The plan consisted of two halves. Operation Market involved dropping thousands of men and tons of equipment near the Dutch cities of Eindhoven, Nijmegen and Arnhem in order to seize the all-important bridges there. Operation Garden began on the ground: Allied tanks aimed to break through German lines and rush 103 kilometres up a single road to outflank the enemy. In Monty’s imagination, it was a masterstroke that would cut the Netherlands in half, isolate an entire German army and prepare the way for a final charge towards Berlin before 1944 was out.

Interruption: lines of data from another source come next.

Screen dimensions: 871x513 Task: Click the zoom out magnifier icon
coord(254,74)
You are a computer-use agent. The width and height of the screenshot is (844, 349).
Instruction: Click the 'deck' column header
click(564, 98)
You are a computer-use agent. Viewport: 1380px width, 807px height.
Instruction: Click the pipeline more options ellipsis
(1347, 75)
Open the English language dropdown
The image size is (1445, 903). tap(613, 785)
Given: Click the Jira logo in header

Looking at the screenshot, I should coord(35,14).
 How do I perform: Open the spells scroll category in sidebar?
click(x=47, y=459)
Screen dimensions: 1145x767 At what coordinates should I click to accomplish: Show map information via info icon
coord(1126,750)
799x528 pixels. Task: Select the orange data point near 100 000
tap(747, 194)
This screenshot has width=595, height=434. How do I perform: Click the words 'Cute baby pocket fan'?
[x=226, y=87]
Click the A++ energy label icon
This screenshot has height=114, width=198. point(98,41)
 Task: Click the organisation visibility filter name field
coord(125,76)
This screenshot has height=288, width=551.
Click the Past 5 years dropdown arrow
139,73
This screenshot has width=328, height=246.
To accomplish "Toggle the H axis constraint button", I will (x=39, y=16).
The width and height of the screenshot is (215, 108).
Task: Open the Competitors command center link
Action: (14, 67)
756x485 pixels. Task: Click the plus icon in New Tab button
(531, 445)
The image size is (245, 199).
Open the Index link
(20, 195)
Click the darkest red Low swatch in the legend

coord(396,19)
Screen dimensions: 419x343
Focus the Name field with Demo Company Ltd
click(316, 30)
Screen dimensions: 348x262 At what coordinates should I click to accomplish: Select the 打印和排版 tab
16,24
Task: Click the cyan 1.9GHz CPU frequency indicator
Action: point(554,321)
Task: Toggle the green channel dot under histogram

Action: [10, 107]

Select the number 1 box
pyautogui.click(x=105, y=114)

According to Beevor, this ambitious plan was doomed from the very start. To begin with, the drop zones for the paratroopers were too far away from the bridges they were supposed to capture. Airborne operations depend on speed and surprise, but Allied paratroopers had to travel such a long way to the bridges that by the time they arrived, all surprise was lost. This error was compounded by the failure to concentrate forces effectively. Instead, there was a series of parachute drops over several days: by day three, unsurprisingly, the Germans had organised themselves so well that the British troops at Arnhem didn’t stand a chance.

The ‘garden’ part of the plan was also a shambles. The problem with advancing 103 kilometres up a single road was that the Germans did not have to guess where the British were going. Any Dutch officer could have told British planners that they would run into trouble: one of the standard questions in their staff college exams concerned the difficulties of this route. Unfortunately the British never consulted the Dutch. In the event, all it took was a single blown-up bridge over the canal at Son to delay the whole operation by twenty-four hours, by which time the Germans had once again organised themselves. Then, as Allied armour proceeded northwards towards Arnhem, they were attacked not only head-on but also from both sides. The road they took was quickly nicknamed ‘Hell’s Highway’.

All of these facts are well known and have been described many times before by other historians. Readers can expect nothing particularly new in Beevor’s broad narrative. We see Allied gliders being blown out of the sky by flak and crash-landing in ploughed fields (one of them even crashed into a windmill). We see the British paratroopers, led by the inimitable John Frost, seize the bridge at Arnhem, only to be cut off from their commanding officer and the rest of the British force. We see the desperate ground operation trying to reach them in time; and we see its failure because, as every schoolboy knows, Arnhem was ‘a bridge too far’. Finally, we see the evacuation of the bedraggled remnants of the 1st Airborne Division, helped by reinforcements from the Polish parachute brigade. In the shameless buck-passing that took place after the debacle, these gallant Poles were falsely accused of cowardice in order to save British pride. This is the pattern that almost all books about Operation Market Garden follow, because there is no better way to tell the tale.

What Beevor does bring to this narrative, however, is a complete mastery of both the story and the sources. The beauty is in the details. At the Arnhem road bridge, besieged paratroopers ask their officers, with typical army humour, if they can now please be paid overtime. In a makeshift hospital in Oosterbeek’s Hotel Schoonord, a soldier driven mad by combat fatigue takes his clothes off and starts puffing round the room, making noises like a railway locomotive. In the rush to escape, officers and men strip and swim across the Rhine. Thereafter, one officer is forced to direct his exhausted troops while dressed ‘in a lady’s blouse and flannel trousers’, the only clothes he can get hold of.

The story told by Captain Mackay, holed up in an Arnhem school, speaks volumes. When a German soldier thrust a machine gun through the window and began firing, he had no choice but to push his pistol into the man’s mouth and pull the trigger. Here is the horrific brutality of war, summed up in just a few sentences.

Antony Beevor received some criticism a few years ago, particularly for his grand history of the Second World War, which was perhaps too vast and sprawling a subject to showcase his talents. In recent years, however, he has regained his mojo. This gripping book, with its tightly focused timescale and subject matter, shows him once again at his very best.